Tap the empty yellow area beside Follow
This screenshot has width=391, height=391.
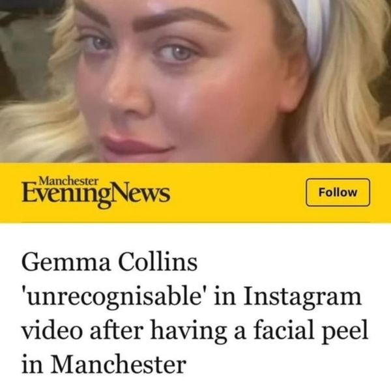pyautogui.click(x=237, y=192)
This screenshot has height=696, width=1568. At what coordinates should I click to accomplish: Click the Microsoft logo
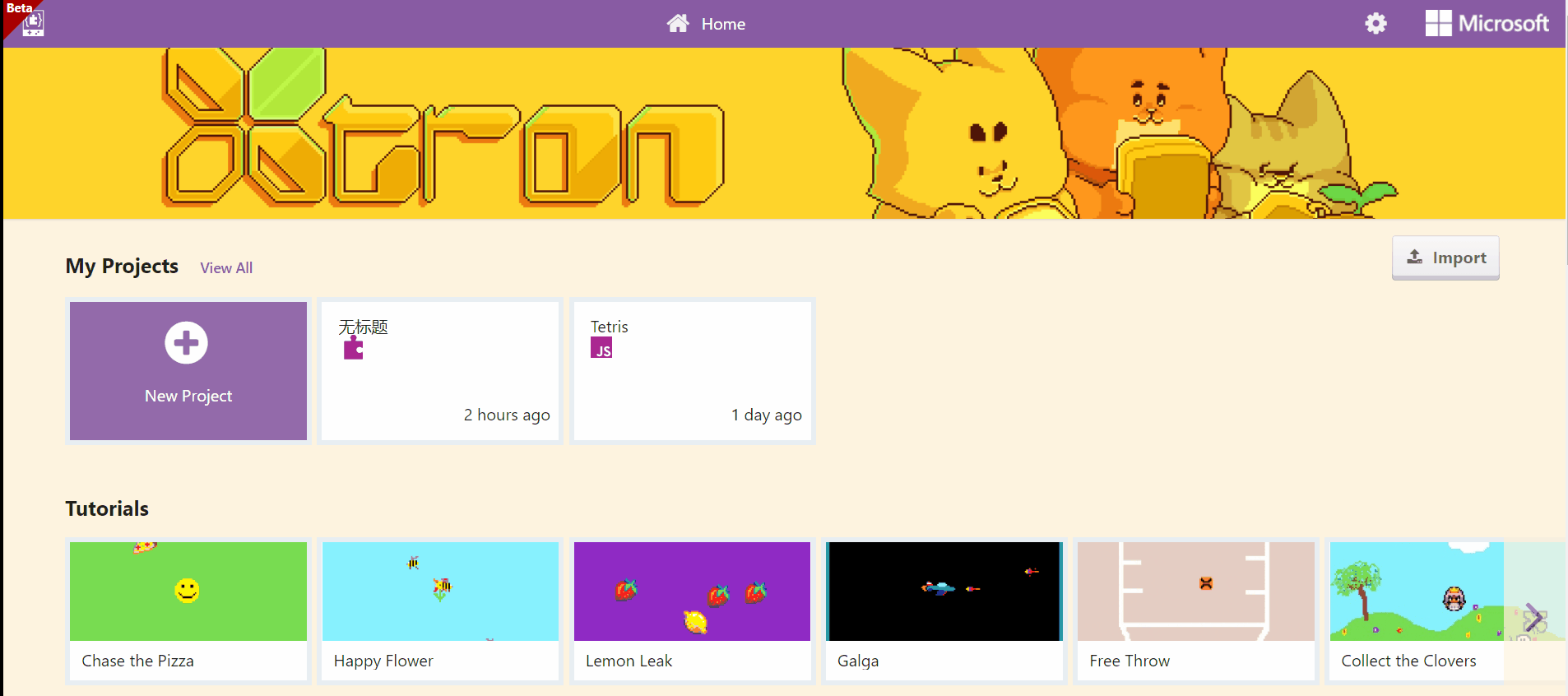coord(1487,24)
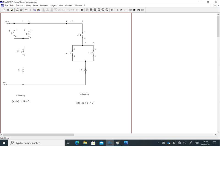Viewport: 220px width, 179px height.
Task: Click the Undo arrow in toolbar
Action: [26, 10]
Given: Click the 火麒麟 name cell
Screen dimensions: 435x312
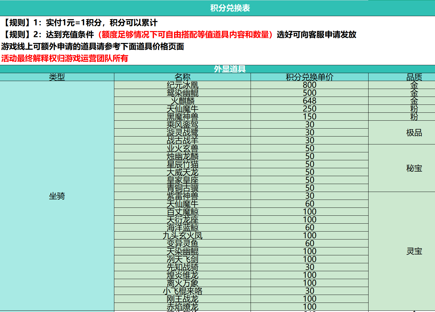Looking at the screenshot, I should (x=182, y=101).
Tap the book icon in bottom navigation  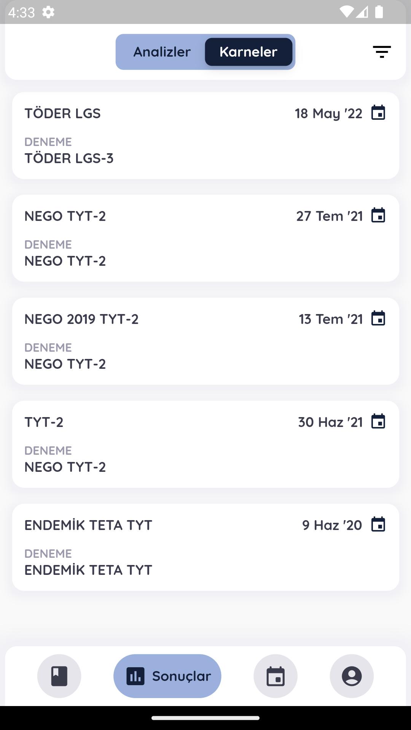tap(59, 676)
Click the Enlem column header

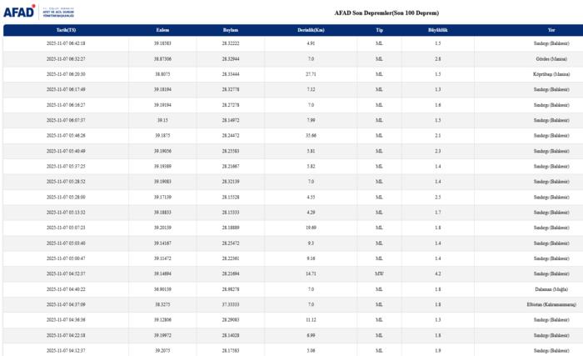tap(162, 30)
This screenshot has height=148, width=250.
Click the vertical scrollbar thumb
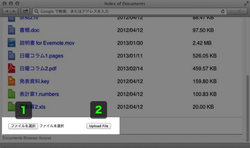point(247,108)
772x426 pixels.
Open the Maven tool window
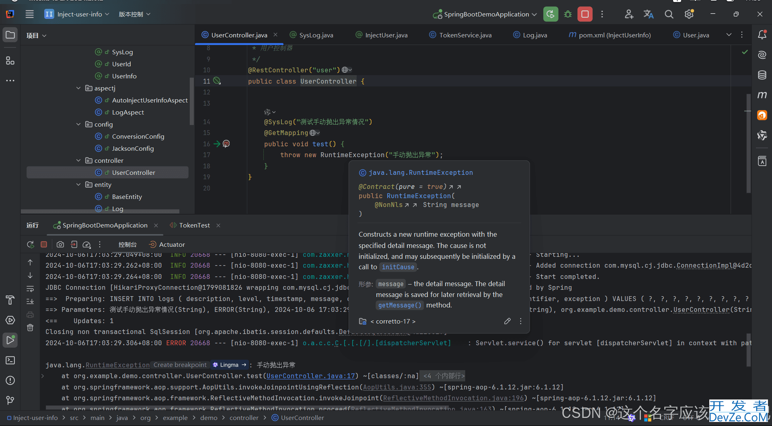762,95
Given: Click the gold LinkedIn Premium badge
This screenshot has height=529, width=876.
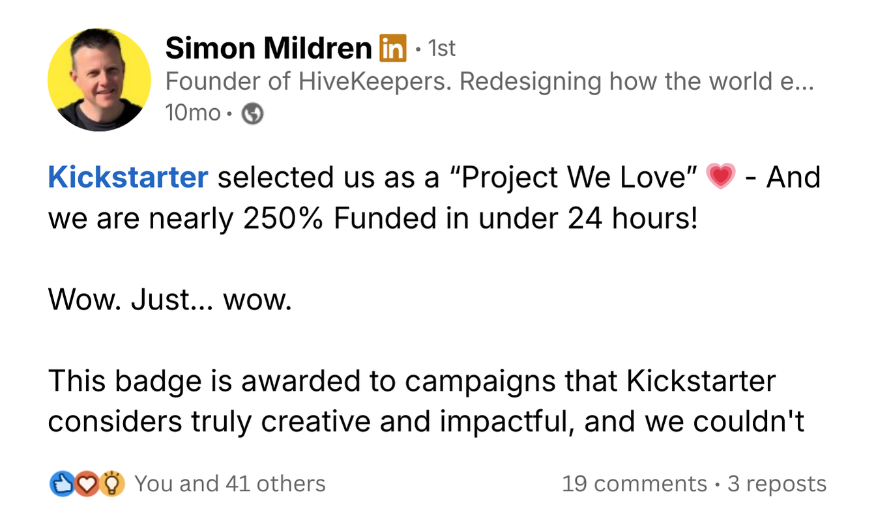Looking at the screenshot, I should coord(392,48).
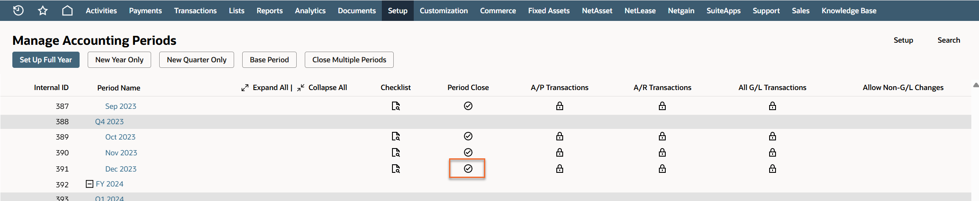Click the scrollbar up arrow

tap(976, 85)
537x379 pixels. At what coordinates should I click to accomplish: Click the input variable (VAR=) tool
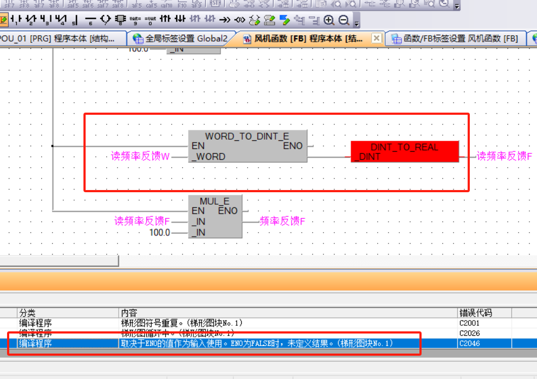click(134, 21)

- - - -

Problem statement: Please reproduce nothing but the lines from the one containing "This screenshot has height=529, width=876." through the closing line of the listing, retyped word for word, pictures excluded.

Exercise output:
This screenshot has height=529, width=876.
Looking at the screenshot, I should coord(392,48).
Click the scrollbar up arrow

tap(976, 85)
537x379 pixels. At what coordinates should I click to accomplish: Click the input variable (VAR=) tool
click(134, 21)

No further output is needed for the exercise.